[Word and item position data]
***
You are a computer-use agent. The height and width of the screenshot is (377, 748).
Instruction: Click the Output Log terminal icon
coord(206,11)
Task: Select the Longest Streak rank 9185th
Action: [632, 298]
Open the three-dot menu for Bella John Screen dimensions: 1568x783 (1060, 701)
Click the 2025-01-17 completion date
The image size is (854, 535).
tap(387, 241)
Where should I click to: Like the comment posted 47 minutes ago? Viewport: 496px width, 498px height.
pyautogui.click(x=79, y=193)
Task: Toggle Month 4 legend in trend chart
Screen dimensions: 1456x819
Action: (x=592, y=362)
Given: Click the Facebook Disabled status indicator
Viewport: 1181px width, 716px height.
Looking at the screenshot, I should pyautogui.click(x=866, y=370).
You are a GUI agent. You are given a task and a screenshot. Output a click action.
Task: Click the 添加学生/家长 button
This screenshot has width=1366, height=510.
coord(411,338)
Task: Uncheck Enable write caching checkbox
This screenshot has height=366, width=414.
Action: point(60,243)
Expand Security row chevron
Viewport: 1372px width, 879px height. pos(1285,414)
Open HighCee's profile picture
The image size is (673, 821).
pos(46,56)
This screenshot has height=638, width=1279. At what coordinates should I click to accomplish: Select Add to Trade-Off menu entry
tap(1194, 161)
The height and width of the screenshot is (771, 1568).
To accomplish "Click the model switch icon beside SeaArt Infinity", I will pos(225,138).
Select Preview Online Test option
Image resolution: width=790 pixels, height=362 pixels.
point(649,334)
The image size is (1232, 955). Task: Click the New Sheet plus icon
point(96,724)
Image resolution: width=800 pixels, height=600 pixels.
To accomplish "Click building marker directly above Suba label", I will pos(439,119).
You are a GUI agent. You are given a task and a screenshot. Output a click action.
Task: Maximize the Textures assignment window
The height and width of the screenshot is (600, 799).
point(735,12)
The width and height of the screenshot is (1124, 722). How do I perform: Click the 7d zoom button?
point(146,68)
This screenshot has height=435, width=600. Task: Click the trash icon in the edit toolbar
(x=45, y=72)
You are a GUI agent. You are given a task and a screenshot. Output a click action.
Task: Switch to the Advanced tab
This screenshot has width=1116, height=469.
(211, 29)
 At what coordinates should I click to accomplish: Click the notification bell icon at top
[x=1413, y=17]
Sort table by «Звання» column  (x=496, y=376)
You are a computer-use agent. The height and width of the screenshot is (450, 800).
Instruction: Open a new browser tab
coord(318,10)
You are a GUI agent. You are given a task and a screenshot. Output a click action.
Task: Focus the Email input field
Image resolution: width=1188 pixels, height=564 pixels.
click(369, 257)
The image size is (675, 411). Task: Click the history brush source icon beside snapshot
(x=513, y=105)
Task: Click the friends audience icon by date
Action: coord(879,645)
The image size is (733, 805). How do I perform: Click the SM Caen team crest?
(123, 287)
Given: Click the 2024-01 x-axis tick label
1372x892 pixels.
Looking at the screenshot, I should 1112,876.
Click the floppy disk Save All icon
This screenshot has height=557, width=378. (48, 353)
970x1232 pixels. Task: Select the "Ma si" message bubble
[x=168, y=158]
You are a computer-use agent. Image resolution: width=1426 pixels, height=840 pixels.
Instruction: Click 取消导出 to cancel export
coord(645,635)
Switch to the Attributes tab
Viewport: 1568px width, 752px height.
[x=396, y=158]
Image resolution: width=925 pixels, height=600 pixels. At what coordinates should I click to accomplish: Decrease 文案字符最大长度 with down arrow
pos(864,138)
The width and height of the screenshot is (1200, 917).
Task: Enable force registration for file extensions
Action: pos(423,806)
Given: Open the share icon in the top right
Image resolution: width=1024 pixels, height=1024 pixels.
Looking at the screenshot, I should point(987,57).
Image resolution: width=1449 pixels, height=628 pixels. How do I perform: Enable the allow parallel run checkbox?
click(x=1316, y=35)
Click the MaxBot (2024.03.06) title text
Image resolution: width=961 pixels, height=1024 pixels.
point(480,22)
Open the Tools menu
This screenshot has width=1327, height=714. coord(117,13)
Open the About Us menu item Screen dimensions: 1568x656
***
● **WHAT YOU NEED TO DO**
Which lines of the records contain the string "size"? Copy each of those lines and treat uppercase and lowercase as different.

● **CORRECT RESULT**
The image size is (854, 535).
The image size is (673, 821).
The image size is (1232, 955). Task: Click the New Sheet plus icon
The image size is (675, 411). Task: Click the history brush source icon beside snapshot
The image size is (733, 805). How do I perform: Click the SM Caen team crest?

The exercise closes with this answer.